Starlings don't 'parrot'!
` Yes, those little European blackbirds that chatter, whistle and squawk all around me are capable of syntax! To think that the birds I once had as pets were actually doing more than making simple calls. According to Nature:
27 April 2006
The language of birdsong
Noam Chomsky's work on 'generative grammar' led to the concept of a set of rules that can generate a natural language with a hierarchical grammar, and the idea that this represents a uniquely human ability. In a series of experiments with European starlings, in which several types of 'warble' and 'rattle' took the place of words in a human language, the birds learnt to classify phrase structure grammars in a way that met the same criteria. Their performance can be said to be almost human on this yardstick. So if there are language processing capabilities that are uniquely human, they may be more context-free or at a higher level in the Chomsky hierarchy. Or perhaps there is no single property or processing capacity that differentiates human language from non-human communication systems.

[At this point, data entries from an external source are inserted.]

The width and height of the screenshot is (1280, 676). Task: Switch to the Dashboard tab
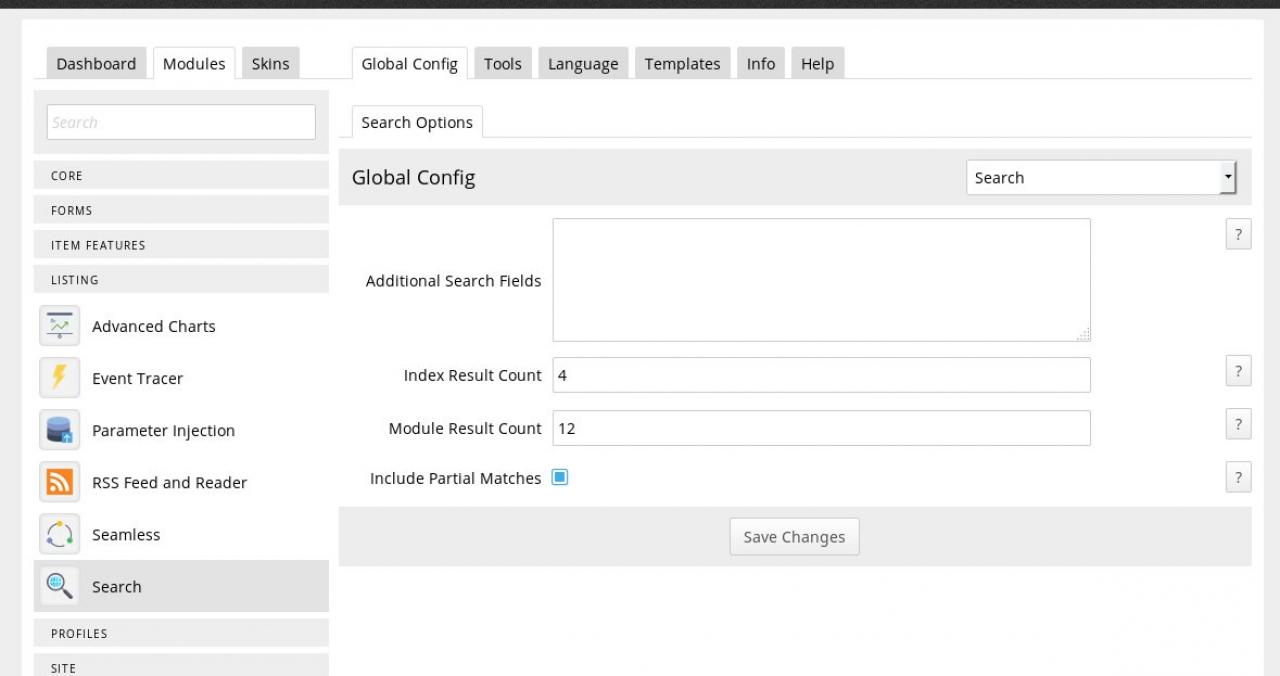click(x=96, y=64)
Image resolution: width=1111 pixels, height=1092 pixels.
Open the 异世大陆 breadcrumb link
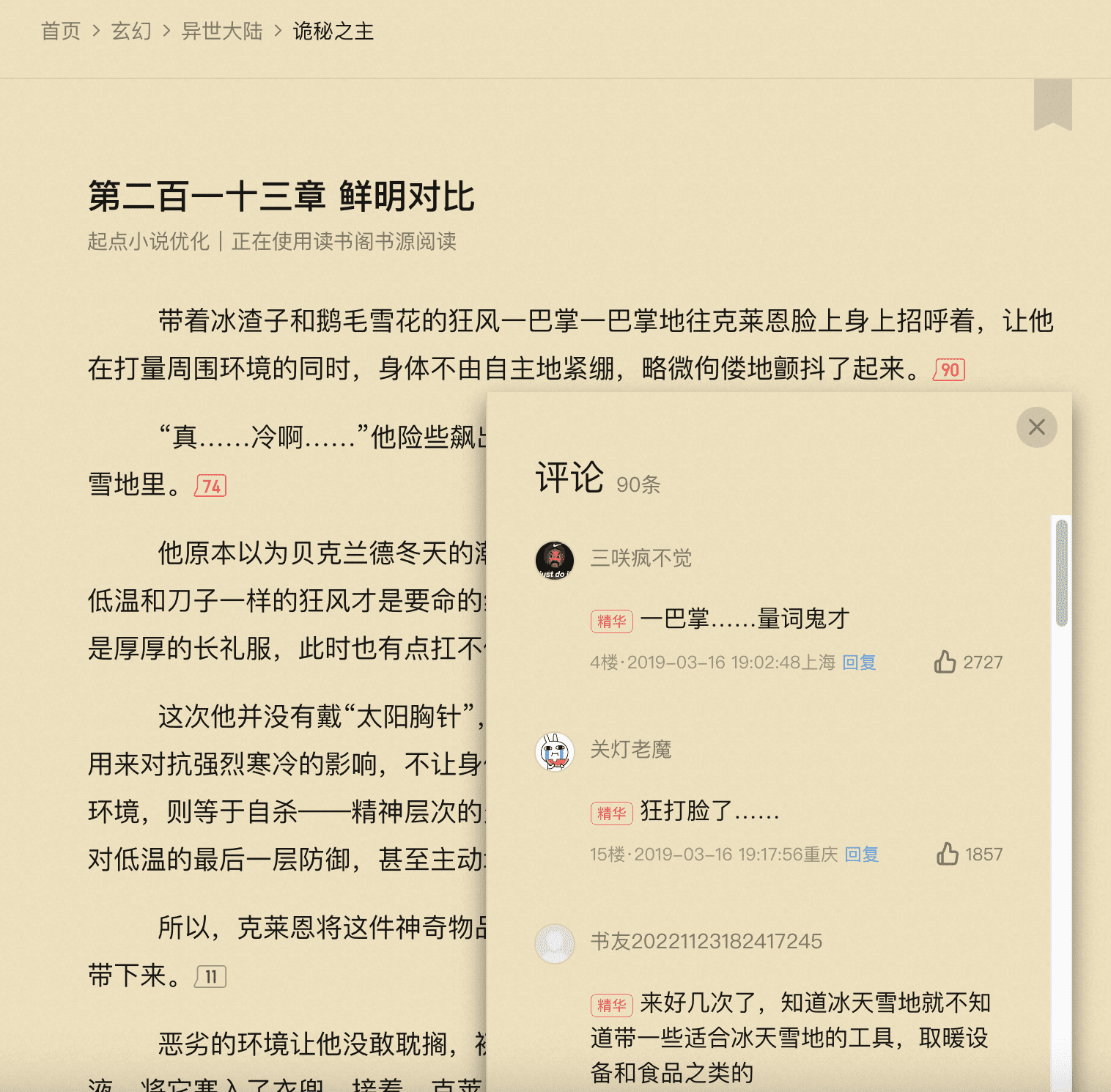click(222, 31)
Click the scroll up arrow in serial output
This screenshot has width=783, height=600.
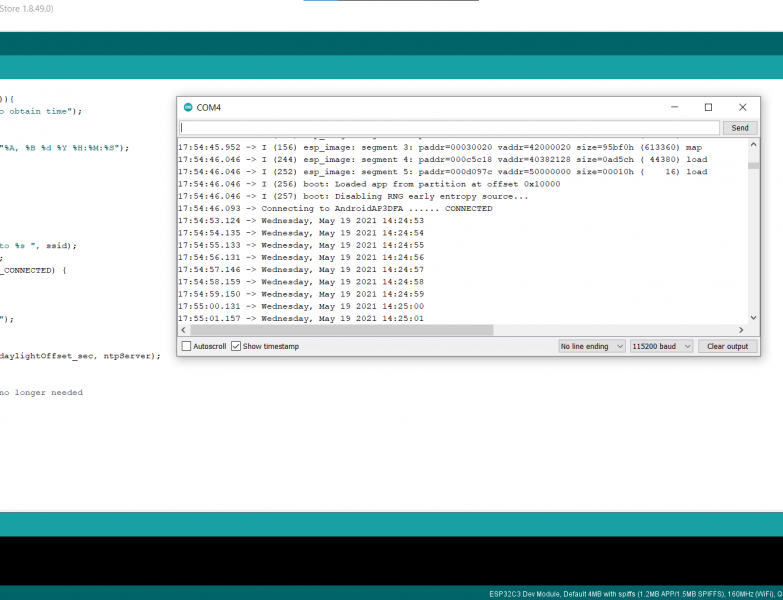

` Neato! In other words, the ability to recognize whether or not a vocal pattern has syntax is present in blackbirds! Indeed, this ability is part of what makes us humans able to describe new ideas and strange things to people who have never seen them before, among other things!

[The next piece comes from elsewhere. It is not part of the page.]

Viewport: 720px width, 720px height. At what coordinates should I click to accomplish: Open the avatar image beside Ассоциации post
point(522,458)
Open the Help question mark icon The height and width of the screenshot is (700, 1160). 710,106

` Oh, and there was also this, if you want to get nitty-gritty about it:
Letter
Nature 440, 1204-1207 (27 April 2006) doi:10.1038/nature04675; Received 21 October 2006; [October 2006?! It's only May 2006!! Hee hee!]; Accepted 27 February 2006
Recursive syntactic pattern learning by songbirds
Timothy Q. Gentner1,3, Kimberly M. Fenn2, Daniel Margoliash1,2 and Howard C. Nusbaum2
Humans regularly produce new utterances that are understood by other members of the same language community1. Linguistic theories account for this ability through the use of syntactic rules (or generative grammars) that describe the acceptable structure of utterances2. The recursive, hierarchical embedding of language units (for example, words or phrases within shorter sentences) that is part of the ability to construct new utterances minimally requires a 'context-free' grammar2, 3 that is more complex than the 'finite-state' grammars thought sufficient to specify the structure of all non-human communication signals. Recent hypotheses make the central claim that the capacity for syntactic recursion forms the computational core of a uniquely human language faculty4, 5. Here we show that European starlings (Sturnus vulgaris) accurately recognize acoustic patterns defined by a recursive, self-embedding, context-free grammar. They are also able to classify new patterns defined by the grammar and reliably exclude agrammatical patterns. Thus, the capacity to classify sequences from recursive, centre-embedded grammars is not uniquely human. This finding opens a new range of complex syntactic processing mechanisms to physiological investigation.
Department of Organismal Biology and Anatomy and
Department of Psychology, University of Chicago, Chicago, Illinois 60637, USA
†Present address: Department of Psychology, University of California, San Diego, La Jolla, California 92093, USA
` And, after this brief blogging encounter, I must flee for higher ground! I need to mail people some DVDs I made. Finally!
8 comments:
Do parrots then 'starling?' You'd think they would, being so smart!
` A worthy enigma, Sancho... I mean, Galtron. It is likely that the neuro-psycho-ornithologists will figure it out eventually.
Neuro-psycho-ornithologists. Those sound like fun people!
` Yes, they're probably more interesting than acarologists.
I know an acarologist - he's a poli-sci major!
` Ha!! 'Poly-ticks'. I get it....
You know.... I wasn't even thinking that.